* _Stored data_
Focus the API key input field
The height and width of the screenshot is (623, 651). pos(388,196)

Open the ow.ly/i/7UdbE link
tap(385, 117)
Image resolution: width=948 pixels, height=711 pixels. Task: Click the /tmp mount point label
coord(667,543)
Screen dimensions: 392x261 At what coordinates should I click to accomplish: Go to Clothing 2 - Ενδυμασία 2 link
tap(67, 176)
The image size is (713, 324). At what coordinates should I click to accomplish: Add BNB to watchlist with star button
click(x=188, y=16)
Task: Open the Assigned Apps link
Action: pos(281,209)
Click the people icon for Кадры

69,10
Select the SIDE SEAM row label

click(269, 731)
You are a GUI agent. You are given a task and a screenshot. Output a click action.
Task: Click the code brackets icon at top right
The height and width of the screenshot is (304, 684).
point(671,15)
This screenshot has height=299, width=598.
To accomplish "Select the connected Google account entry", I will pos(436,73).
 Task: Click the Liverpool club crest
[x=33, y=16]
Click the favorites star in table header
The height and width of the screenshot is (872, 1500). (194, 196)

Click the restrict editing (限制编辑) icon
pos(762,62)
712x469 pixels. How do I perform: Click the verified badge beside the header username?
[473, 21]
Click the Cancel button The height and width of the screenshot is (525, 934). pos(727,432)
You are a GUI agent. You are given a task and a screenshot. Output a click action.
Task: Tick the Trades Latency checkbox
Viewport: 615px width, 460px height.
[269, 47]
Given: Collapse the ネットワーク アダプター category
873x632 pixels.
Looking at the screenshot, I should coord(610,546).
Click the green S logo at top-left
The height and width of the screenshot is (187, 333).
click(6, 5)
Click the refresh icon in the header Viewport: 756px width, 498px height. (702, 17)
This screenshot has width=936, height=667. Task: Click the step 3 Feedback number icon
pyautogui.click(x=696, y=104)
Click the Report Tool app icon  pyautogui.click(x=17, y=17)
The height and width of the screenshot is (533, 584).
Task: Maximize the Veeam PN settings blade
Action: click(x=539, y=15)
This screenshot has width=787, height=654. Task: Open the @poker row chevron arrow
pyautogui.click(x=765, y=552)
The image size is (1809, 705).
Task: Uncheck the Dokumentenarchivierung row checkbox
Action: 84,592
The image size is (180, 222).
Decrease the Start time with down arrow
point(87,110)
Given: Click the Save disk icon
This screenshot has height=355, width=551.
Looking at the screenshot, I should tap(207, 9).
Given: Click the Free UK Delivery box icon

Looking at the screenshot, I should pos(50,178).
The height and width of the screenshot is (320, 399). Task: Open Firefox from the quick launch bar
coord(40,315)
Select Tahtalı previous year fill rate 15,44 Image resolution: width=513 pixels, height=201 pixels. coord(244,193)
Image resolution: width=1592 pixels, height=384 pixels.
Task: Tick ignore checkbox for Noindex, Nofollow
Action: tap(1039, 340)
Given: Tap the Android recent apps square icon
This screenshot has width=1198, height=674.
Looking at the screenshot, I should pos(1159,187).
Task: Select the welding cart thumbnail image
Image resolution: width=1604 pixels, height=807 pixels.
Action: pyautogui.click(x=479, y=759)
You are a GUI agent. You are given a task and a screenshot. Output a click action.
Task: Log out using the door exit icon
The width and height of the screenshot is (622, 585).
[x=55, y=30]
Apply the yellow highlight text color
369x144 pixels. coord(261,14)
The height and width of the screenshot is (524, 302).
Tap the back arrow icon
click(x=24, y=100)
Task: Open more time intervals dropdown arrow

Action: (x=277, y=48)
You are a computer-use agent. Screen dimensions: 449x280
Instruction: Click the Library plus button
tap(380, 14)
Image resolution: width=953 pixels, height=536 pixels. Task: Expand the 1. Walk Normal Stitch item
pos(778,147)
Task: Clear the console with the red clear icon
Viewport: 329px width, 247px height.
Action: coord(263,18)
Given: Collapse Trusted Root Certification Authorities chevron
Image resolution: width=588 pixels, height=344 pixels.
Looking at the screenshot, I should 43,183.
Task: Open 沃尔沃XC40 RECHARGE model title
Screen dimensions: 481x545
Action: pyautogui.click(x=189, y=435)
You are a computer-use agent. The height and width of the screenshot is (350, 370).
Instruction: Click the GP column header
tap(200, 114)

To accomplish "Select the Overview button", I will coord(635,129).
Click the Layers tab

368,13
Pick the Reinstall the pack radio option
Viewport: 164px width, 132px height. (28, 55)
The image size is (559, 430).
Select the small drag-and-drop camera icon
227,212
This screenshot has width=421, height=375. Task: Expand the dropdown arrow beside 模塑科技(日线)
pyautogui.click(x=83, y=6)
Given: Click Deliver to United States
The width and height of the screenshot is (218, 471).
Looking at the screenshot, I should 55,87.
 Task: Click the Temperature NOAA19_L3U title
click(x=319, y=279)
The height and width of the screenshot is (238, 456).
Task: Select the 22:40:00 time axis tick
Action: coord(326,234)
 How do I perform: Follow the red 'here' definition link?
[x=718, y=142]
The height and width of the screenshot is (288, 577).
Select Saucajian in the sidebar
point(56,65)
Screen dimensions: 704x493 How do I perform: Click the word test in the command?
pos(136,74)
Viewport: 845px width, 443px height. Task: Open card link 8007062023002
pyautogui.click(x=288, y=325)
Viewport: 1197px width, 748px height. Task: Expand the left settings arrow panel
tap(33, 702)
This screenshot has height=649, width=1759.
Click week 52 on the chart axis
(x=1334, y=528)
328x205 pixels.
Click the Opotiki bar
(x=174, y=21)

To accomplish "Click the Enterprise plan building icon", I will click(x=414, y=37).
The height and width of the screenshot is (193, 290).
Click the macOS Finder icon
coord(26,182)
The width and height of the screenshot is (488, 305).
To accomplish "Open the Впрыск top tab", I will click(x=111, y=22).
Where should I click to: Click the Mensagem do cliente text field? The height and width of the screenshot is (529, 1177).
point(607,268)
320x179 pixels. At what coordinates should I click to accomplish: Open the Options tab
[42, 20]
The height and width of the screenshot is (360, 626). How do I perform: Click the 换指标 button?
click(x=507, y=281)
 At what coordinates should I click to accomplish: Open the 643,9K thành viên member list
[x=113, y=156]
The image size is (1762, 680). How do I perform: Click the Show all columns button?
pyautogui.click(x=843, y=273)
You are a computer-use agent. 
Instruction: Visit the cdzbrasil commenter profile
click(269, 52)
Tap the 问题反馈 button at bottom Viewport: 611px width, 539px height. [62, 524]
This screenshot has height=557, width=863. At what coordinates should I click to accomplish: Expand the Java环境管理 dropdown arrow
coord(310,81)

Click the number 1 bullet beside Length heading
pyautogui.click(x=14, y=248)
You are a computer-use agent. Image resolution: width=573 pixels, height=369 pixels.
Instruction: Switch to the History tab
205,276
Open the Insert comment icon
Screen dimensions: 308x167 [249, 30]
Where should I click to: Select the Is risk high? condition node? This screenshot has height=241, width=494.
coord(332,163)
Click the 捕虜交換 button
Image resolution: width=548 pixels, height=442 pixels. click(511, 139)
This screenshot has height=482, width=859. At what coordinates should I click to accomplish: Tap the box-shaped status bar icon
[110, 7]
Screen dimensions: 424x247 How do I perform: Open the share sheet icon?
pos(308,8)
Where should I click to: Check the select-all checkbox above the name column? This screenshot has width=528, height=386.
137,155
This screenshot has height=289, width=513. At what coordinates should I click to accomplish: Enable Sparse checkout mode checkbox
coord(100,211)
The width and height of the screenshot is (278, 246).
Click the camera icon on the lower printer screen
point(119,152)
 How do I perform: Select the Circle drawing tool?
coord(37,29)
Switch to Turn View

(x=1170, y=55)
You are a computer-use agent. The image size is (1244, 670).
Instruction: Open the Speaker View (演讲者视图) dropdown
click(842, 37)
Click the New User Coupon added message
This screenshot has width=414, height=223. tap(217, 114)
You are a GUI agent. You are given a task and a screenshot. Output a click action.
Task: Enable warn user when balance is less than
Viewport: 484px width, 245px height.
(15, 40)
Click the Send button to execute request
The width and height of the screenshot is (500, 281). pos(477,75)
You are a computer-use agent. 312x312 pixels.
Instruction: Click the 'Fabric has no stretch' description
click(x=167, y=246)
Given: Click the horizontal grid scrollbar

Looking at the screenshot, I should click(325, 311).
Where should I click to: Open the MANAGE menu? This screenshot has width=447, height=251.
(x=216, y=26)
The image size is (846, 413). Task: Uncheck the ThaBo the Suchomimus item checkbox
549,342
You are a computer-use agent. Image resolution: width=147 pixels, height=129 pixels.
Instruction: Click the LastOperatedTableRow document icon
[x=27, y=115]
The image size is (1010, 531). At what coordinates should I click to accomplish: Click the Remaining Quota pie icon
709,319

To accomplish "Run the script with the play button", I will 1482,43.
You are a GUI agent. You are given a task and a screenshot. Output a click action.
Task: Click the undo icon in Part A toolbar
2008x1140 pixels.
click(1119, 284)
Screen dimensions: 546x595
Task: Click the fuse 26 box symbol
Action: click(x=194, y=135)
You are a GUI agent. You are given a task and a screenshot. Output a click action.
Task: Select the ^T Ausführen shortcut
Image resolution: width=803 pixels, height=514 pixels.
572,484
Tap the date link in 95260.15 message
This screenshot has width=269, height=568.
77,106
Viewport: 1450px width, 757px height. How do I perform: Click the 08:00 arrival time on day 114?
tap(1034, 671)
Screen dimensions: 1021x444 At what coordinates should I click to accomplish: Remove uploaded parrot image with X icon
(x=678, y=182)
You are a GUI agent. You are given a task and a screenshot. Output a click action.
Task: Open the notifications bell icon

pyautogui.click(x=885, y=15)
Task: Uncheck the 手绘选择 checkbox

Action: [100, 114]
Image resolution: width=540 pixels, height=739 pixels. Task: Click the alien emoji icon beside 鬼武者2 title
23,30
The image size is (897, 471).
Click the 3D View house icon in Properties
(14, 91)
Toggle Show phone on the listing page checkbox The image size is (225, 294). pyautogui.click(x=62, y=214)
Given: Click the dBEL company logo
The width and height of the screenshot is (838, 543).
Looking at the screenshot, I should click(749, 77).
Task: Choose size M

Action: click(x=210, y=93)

* _EXERCISE BRIEF_
Among the lines of the preceding data, which ones hold the word "computer"? List them.

* _YOUR RESPONSE_
You are a computer-use agent. Screen dimensions: 449x280
You are a computer-use agent. The height and width of the screenshot is (350, 370).
You are a computer-use agent. 
You are a computer-use agent. Image resolution: width=573 pixels, height=369 pixels.
You are a computer-use agent. The image size is (1244, 670).
You are a computer-use agent. 312x312 pixels.
You are a computer-use agent. Image resolution: width=147 pixels, height=129 pixels.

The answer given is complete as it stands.